**ABOUT THIS EXERCISE**
I'd like the entries reproduced exactly, with all pictures omitted.

**EXCERPTED DATA**
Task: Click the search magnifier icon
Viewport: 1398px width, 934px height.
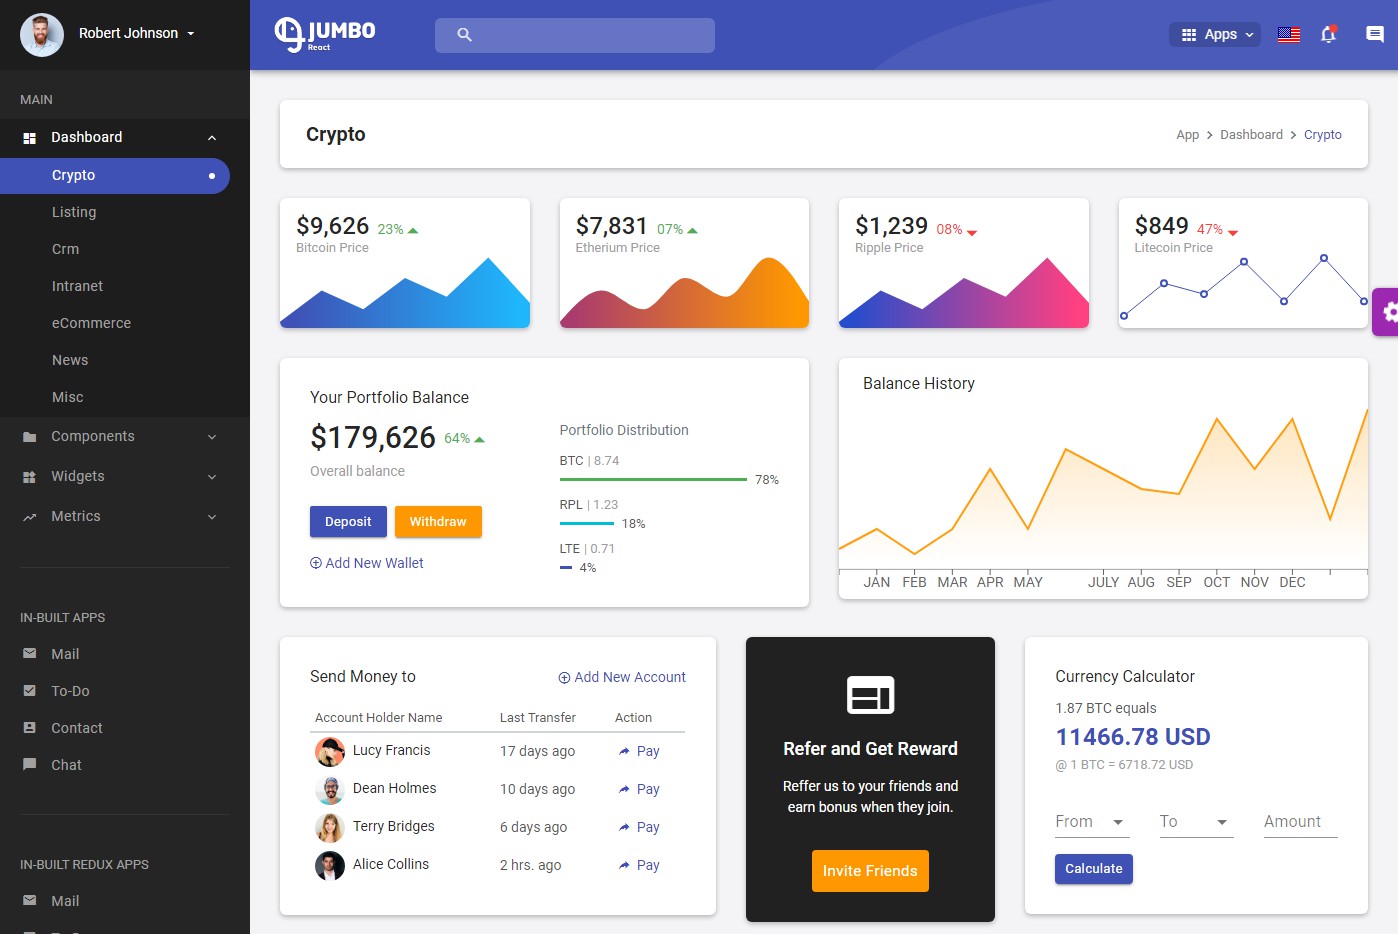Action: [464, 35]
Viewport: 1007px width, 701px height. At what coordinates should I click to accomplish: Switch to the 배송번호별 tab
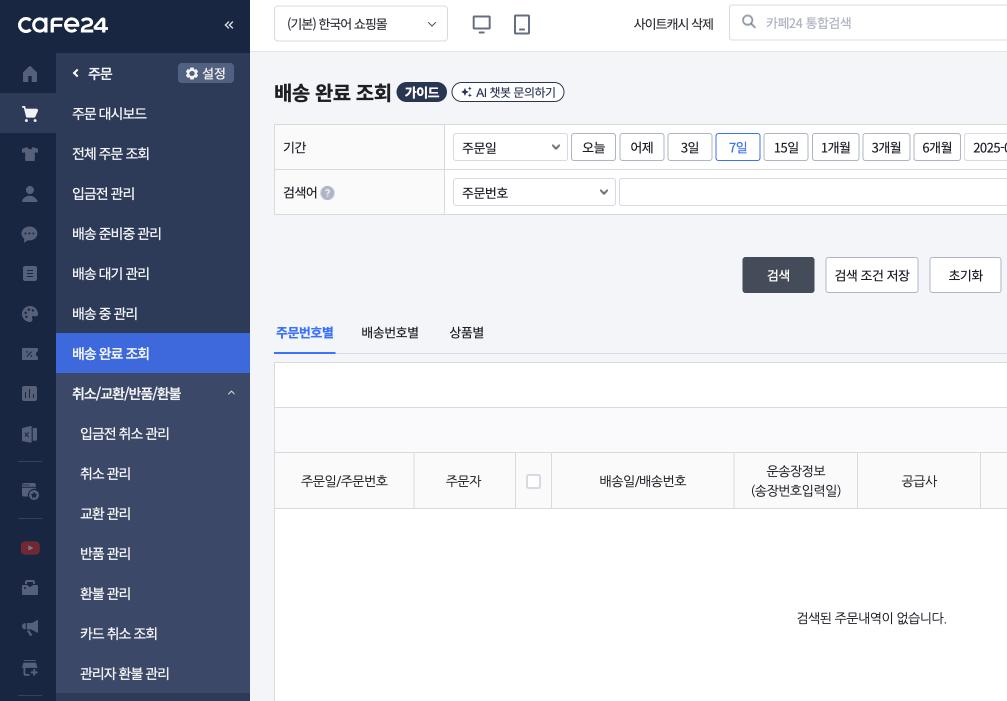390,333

**YOUR RESPONSE**
Task: Click the search magnifier icon
Viewport: 1398px width, 934px height.
Action: [464, 35]
Viewport: 1007px width, 701px height. At what coordinates should I click to accomplish: Switch to the 배송번호별 tab
390,333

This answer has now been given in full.